Although no medical intervention has been explored or identified to treat this disease, malnutrition extensively affects outcomes in cancer patients. Earlier studies confirmed that malnutrition was common in cancer patients, e.g. gastric, pancreatic, lung, prostate, and colon cancer, with incidences varying from 30 to 85% [9]. Complications in cancer patients are hard to maintain unless they have a sufficient dosage of vitamins and minerals [12, 13]. Those survivors require dietary supplements that contain anti-inflammatory, anticancer, antioxidant, and immunomodulatory properties [11]. Furthermore, exercise and physical activity are crucial for cancer survivors during their journey of treatment and post-therapy [14]. Exercise prevents muscle breakdown by restoring redox homeostasis by increasing the production of antioxidants and anti-inflammatory rather than pro-oxidants as exercise training increases IL-6, IL-10 and IL-1ra while reducing tumour necrosis factor alpha (TNF-alpha) [15].

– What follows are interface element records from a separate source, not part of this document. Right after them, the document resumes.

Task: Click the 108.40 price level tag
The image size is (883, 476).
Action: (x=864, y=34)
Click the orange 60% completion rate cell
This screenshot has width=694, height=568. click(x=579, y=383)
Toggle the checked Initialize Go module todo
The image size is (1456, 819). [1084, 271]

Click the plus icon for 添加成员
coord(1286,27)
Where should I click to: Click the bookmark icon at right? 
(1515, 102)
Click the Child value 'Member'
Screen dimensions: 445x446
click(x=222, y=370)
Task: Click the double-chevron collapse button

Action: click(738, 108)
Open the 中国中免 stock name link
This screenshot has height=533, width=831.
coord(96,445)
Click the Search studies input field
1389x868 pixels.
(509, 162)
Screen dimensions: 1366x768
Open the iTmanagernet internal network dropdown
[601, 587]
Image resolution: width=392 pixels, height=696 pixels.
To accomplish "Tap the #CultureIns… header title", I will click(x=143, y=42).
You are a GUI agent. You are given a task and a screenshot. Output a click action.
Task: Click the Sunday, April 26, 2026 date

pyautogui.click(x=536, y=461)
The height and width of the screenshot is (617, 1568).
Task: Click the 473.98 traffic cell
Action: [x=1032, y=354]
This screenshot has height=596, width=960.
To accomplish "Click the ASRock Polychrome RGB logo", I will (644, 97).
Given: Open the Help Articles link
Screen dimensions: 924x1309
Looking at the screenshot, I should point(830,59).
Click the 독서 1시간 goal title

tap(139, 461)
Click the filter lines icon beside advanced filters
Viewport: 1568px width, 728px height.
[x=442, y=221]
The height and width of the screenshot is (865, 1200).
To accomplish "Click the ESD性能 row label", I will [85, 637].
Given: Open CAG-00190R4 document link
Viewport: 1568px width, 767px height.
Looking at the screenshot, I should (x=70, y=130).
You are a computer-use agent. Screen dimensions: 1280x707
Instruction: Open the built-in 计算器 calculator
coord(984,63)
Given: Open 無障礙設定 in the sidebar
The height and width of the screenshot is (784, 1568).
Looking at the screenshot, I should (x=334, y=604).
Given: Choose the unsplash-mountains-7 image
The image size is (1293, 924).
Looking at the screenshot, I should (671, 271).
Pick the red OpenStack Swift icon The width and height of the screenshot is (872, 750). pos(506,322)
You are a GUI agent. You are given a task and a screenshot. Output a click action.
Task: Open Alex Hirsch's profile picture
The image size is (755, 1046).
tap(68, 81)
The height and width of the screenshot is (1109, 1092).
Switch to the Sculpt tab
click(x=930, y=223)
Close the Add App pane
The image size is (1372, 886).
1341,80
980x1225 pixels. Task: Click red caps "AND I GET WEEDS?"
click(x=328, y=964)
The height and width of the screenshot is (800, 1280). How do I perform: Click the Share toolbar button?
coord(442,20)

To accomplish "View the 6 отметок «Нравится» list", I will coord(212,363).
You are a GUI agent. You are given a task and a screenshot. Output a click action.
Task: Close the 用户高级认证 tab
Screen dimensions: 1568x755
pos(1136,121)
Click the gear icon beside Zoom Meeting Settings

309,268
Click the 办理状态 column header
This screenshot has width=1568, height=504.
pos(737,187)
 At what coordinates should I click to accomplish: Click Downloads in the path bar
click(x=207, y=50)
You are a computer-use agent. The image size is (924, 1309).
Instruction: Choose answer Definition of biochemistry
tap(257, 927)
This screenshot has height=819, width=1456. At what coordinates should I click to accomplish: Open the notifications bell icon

The area of sarcopenia and cancer has recently become a research point of interest. Many scholars paid much more attention and effort to the fields by covering broad topics [16], predicting postoperative infections and inpatient rehabilitation [17], monitoring sarcopenia status in overweight or obese patients with late-stage of pancreas cancer [18] and cancer-associated malnutrition in the elderly [19]. The use of bibliometrics is a particular sort of quantitative and qualitative analysis used by many scholars. It comprehensively analyses the research trends, research productivity and authorship achievement of current status. So the techniques have played a significant role in the past years among scholars [4, 20,21,22,23,24,25,26,27,28,29,30,31,32], with an enormous explosion of scientific publications and research over the past few decades due to the rapid growth in electronic databases, bibliometrics has become an essential instrument for tracking trends in scientific research [33, 34]. The bibliometric study helps to cover the majority of scientific results and supports the policymaking and better understanding of scientific fields [23, 25, 27, 28, 35,36,37,38,39].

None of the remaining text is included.